If the rich were becoming richer in the 1980's and 90's, were they also buying relatively more stuff? And if the poor were becoming poorer, were they buying less?

"We wanted to see whether this rise in income inequality had in fact given rise to an increase in consumption inequality," Professor Krueger said. "We were fairly surprised that it hadn't."

The economists expected consumption to fluctuate less than income, since people can save in good times and borrow in bad times. But the results were far more marked than they anticipated: Even as the distribution of income changed significantly, the distribution of consumption barely budged.

A common measure of how spread out the income distribution is (the standard deviation of the log of after-tax labor income) increased 20 percent, while the same measure for consumption rose only 2 percent.

To take a single comparison, the poorest 20 percent of Americans made about 6 percent of all income in 1972-73 but only 4 percent in 1997-98. That substantial drop did not show up in their spending, however. It stayed flat, at about 9.2 percent of total consumption.

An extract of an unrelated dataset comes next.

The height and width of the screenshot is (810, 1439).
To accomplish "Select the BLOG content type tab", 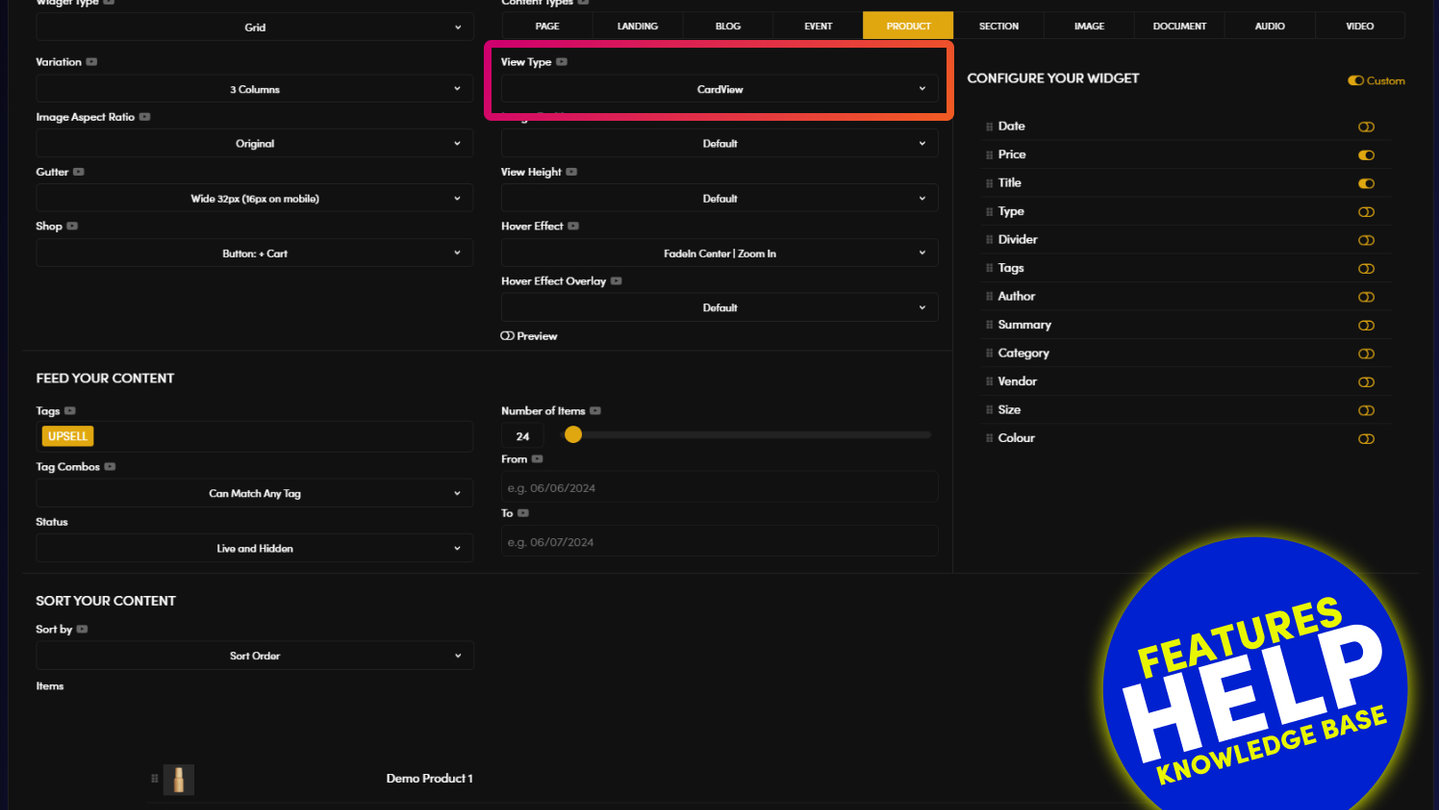I will tap(728, 26).
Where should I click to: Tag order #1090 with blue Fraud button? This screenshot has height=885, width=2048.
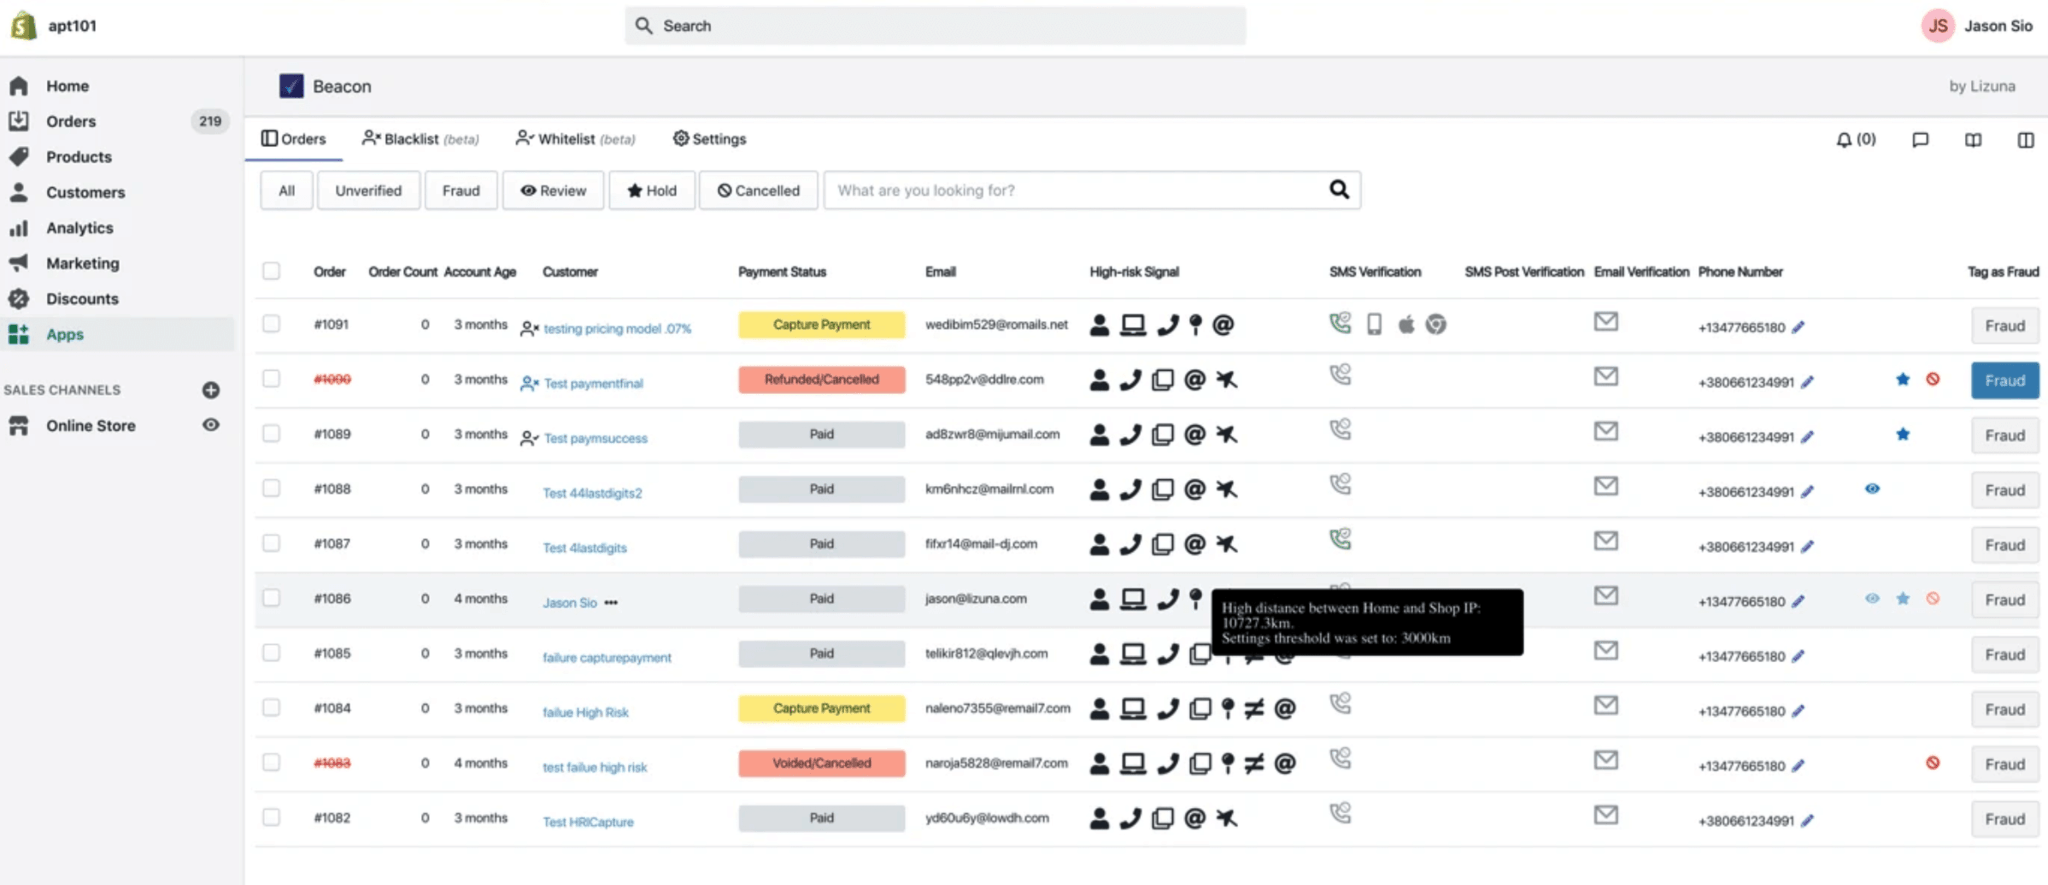point(2004,381)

Or consider the ratio between the top and bottom. In 1972-73, the top 10 percent of earners made about five times as much as the bottom 10 percent. In 1997-98, they made more than nine times as much -- a sharp increase that, again, barely shows up in spending. The top 10 percent of households spent about three times as much as the bottom 10 percent in 1972-73, a ratio that inched up to 3.35 in 1997-98.

These results are particularly striking because the income figures include only wages and government benefits. Spending, by contrast, can come from all sources of money, including the stock market returns and other investment income enjoyed mostly by the wealthiest Americans. The high investment returns of the 1990's do not seem to have notably widened the spending gap between rich and poor.

It is hard to see the effects of increasing income inequality in how people actually live. In a theoretical model that fits the trends of the last two decades, the economists propose an explanation: Permanent income differences have increased just a little, while short-term fluctuations have increased a lot. What looks like increasing income inequality turns out to be mostly increasing income instability.

As incomes have become more unstable, consumers have benefited from more efficient ways to borrow and save. Better credit markets have kept consumption from becoming as lopsided as current income.

"The permanent inequality tends to push up consumption inequality," Professor Perri explained, "but the income instability would tend to push it down."

"People react by saving more and by borrowing more," he said, "so there's this development of credit markets."

In particular, it is much easier for consumers to borrow with credit cards or home equity loans than it was 20 years ago. Middle-class earners also have access to many more ways to save and invest.

When credit markets are well developed, people having a good year can save, providing money to be lent to people having a bad year. And the penalty for default -- being turned down for future credit -- is more serious, deterring careless borrowing.

How consumers react to economic news depends largely on whether they think it portends a permanent change in their incomes. That may explain, then, why consumers have kept spending despite the sluggish economy. They may be making less money, but they do not expect that situation to last forever -- and they have their credit cards to tide them over.

CORRECTION:
The Economic Scene column in Business Day on Nov. 7, about trends in consumer spending, referred incorrectly to ratios between top and bottom income groups from 1972-73 to 1997-98. The ratios, which rose sharply for income but only slightly for spending, measured the difference between people at the 90th percentile of income and those at the 10th percentile, not all those in the top 10 percent and the bottom 10 percent.